Massa yang menuding panitia diskusi “melanggar imbauan Penjabat Gubernur Bali” lalu merobek dan merampas atribut acara dan melakukan kekerasan kepada peserta forum.
Kemudian, massa PGN yang sebelumnya juga telah beberapa kali datang dan meminta pembatalan PWF 2024.
Padahal, PWF 2024 adalah forum masyarakat yang ditujukan sebagai ruang untuk mengawasi privatisasi air dan mendorong pengelolaan air untuk kesejahteraan rakyat.
Menurut Usman, hal ini merupakan salah satu bukti bahwa negara tidak terlihat serius dalam menjamin kebebasan.
“Oleh karena itu, Amnesty International Indonesia mendesak Pemerintah untuk segera menghentikan intimidasi dan kekerasan selama PWF 2024. Negara harus menjamin hak warga untuk berkumpul tanpa tekanan,” ujarnya.
Lebih lanjut, Usman juga menyoroti mengenai upaya yang dilakukan oleh pemerintah untuk membungkam pers melalui Rancangan Undang-Undang atau RUU Penyiaran.
Upaya pembungkaman kebebasan pers seperti ini merupakan upaya yang dapat mengkebiri kebebasan pers melalui Revisi Undang-undang (RUU) Nomor 32 Tahun 2002 tentang Penyiaran.

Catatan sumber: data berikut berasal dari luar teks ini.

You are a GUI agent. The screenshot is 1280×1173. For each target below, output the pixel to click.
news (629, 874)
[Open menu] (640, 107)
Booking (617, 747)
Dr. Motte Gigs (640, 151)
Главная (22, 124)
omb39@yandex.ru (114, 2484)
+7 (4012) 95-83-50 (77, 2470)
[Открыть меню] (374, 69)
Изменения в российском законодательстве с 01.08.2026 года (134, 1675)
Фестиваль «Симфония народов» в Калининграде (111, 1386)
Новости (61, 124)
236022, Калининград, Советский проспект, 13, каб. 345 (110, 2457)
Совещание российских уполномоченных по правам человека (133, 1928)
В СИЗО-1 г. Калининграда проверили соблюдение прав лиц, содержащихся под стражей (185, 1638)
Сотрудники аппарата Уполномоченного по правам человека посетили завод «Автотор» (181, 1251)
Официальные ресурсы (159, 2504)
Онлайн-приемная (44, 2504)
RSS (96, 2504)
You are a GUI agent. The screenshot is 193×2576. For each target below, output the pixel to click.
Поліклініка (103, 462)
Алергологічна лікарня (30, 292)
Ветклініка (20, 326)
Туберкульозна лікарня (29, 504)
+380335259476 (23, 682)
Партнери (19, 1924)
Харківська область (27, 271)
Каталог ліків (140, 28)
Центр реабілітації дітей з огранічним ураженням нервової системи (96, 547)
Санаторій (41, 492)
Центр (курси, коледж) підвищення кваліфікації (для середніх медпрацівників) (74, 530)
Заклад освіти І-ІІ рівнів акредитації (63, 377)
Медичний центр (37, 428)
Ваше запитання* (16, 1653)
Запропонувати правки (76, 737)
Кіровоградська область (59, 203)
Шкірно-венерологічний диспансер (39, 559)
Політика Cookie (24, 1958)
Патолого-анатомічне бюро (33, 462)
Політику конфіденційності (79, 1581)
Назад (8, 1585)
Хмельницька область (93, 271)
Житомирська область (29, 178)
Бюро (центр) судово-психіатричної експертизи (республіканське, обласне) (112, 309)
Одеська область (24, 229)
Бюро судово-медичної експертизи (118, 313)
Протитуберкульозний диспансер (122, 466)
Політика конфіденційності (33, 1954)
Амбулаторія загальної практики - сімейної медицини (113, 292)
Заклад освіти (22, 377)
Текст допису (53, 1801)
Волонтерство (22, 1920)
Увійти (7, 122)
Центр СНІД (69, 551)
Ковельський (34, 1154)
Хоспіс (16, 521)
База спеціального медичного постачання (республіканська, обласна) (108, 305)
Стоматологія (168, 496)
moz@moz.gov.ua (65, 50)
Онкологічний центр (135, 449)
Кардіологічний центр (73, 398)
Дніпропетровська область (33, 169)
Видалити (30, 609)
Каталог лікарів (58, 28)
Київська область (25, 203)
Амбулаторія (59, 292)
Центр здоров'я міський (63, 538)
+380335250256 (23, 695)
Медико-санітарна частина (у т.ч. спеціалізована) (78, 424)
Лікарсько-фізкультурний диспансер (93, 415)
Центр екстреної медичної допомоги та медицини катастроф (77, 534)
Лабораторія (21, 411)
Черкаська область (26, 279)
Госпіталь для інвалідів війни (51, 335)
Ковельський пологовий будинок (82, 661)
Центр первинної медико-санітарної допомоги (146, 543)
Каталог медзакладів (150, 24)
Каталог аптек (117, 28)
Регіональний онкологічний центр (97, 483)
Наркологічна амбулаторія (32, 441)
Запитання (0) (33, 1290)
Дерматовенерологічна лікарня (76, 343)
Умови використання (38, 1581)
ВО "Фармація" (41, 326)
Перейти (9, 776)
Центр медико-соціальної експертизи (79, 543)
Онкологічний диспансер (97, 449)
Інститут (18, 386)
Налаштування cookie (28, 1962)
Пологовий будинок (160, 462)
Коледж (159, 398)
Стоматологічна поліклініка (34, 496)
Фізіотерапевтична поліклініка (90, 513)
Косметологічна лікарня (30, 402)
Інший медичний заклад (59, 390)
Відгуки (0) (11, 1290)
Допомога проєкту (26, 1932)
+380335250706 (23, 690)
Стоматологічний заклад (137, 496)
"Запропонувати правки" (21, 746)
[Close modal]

“Beberapa bagian draf RUU Penyiaran justru berpotensi melanggar kebebasan pers dan hak publik atas informasi. Contohnya, Pasal 50B ayat (2) yang melarang penayangan eksklusif jurnalistik investigasi, konten terkait LGBT+, konten terkait berita bohong, fitnah, hingga penghinaan dan pencemaran nama baik,” ungkap Usman.
“Ini semuanya bisa melanggar kebebasan pers dan melanggar HAM. Negara seharusnya menjamin pers yang independen, bukan dengan melarang informasi dari pers dan publik,” imbuhnya.
Tak hanya itu, ia menambahkan, Amnesty International Indonesia juga menilai bahwa negara tampaknya masih tak serius untuk mengusut berbagai kasus pelanggaran HAM berat.
Hal ini ditunjukkan dengan Presiden Joko Widodo (Jokowi) yang di bulan-bulan akhir masa pemerintahannya saat ini masih gagal memenuhi janji-janjinya untuk mengusut pelanggaran-pelanggaran HAM berat, termasuk belasan kasus yang diakuinya pada 2023 lalu.